The Danish working environmental conditions are presumably better than in many other countries. The use of Danish statistics to account for impacts in other countries will therefore underestimate the impacts. This to some extent counterbalanced by an assumed lower reporting frequency in other countries.
2.5.1.2 Specific aspects
The impacts from production of raw materials have been calculated using statistics on the relatively modest Danish production. This is for example the case for aluminium and steel, where the Danish production is based on secondary aluminium and steel as the basic raw materials. In other countries, primary as well as secondary raw materials are used in the production of the two materials. For plastics, Denmark has a very limited production, and none of the bulk plastics like PP, PE, PS or PVC are produced in Denmark. It should, however, be remarked that plastic production in all countries takes place in the same sector (NACE-code 241600), irrespective of the plastic type being produced.
The main implication of this difference between Danish and foreign production of raw materials is that the representativity of the data used to describe these processes is unknown and therefore an uncertainty is introduced.
This limitation of the method can maybe be reduced if other countries establish corresponding figures using the same procedure. The goods statistics are made following internationally accepted guidelines and are therefore comparable from one country to another. Statistics on work-related accidents and injuries however vary significantly, both with respect to the types of injuries that are reported and with respect to the frequency of reporting. Using foreign trade statistics will thus introduce other types of uncertainties; e.g. it will be difficult to aggregate all effect categories over the whole life cycle.
2.5.2 Supplementary data
During the establishment of the database it was tried to create a broad overview by finding the outlined information for about 75 economic activities in different sectors. The activities have been selected on the basis of their relevance for LCA in general (“the most common processes”) as well as the statistical background material. The latter means in practice that some sectors have been omitted because the number of reported diseases/accidents is very small, leading to a large statistical uncertainty.
There are, however, still a number of activities or unit processes that is not covered in the database. If data are missing on processes that are assumed to be important, it is recommended that the LCA-practitioner establish his own information on these key processes, for example with help from Statistics Denmark. This could for example be the case for economic activities, where
the practitioner judges that the actual impacts differ significantly from the average values given in the database.
Another area where an alternative procedure is necessary is in the sectors where the basic method cannot be applied.

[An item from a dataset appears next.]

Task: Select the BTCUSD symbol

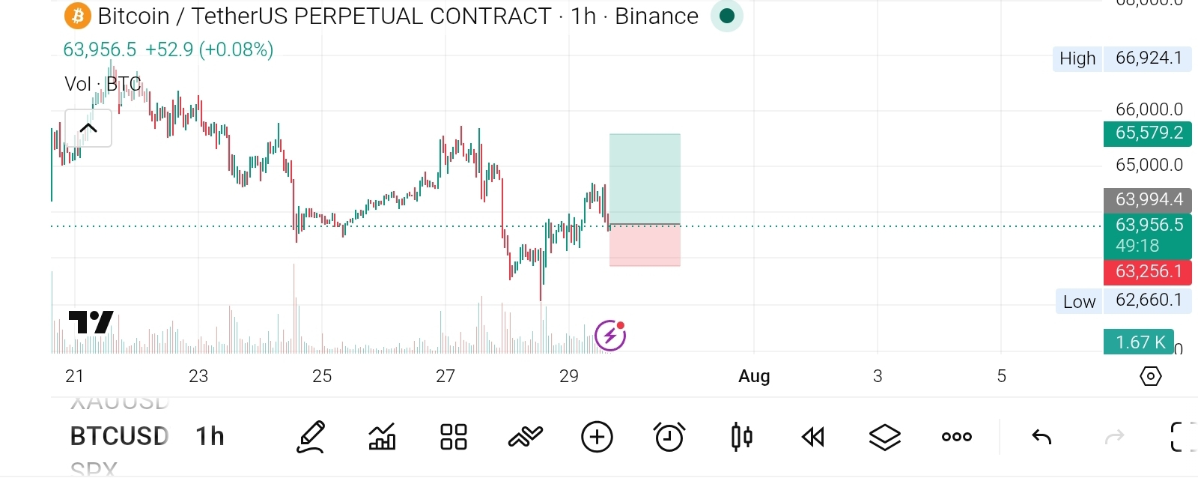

This is for example the case for the sectors “Surface treatment of metal” (DB93/NACE-code 285100) and “Textile finishing” (DB93/NACE-code 173000) where the calculation of produced amounts and their value follows guidelines that are different from those for other sectors. It has not been possible to describe a procedure for such sectors within the current project.
For some activities like production of basic raw materials it is possible to extract the requested information from the annual report from Danish or foreign companies. An example is given in the next section.
The example shows that key information is relatively easy to obtain through public available information sources. The example also shows that the level of detail is relatively low. The company does not publish the number of reported diseases and in order to include this information in a LCA, collection of supplementary information is required.
It has not been possible to specify a procedure for such collection. It is suggested that the first step is to search for key institutions and persons on the home page of the Finnish Institute of Occupational Health and Safety (http://www.occuphealth.fi/e/eu/haste/index.htm) that contains an overview of statistical sources for a number of countries. Due to differences in reporting requirements and formats it will, however, often be difficult to obtain a level of detail that matches the present database.
The LCA-practitioner must also be aware of another problem when using the foreign data in the database, namely the representativity. In the case outlined in the present section, information from one year only has been used to establish the information. This means that variations from one year to another are not reflected in the figures for the activity. It can be seen in the technical report that the variation is about 25% for accidents, while it is 100% for fatal accidents (the number of fatal accidents vary between zero and four for three consecutive years).
The representativity of the figures for nickel production on the global scale is also unknown. The producer in the example, WMC, has implemented a number of safety measures, but still has a relatively high accident frequency. Other countries (especially developing countries) and specific companies may have a less effective safety policy that can lead to a significantly higher accident frequency. However, the opposite may also be the case.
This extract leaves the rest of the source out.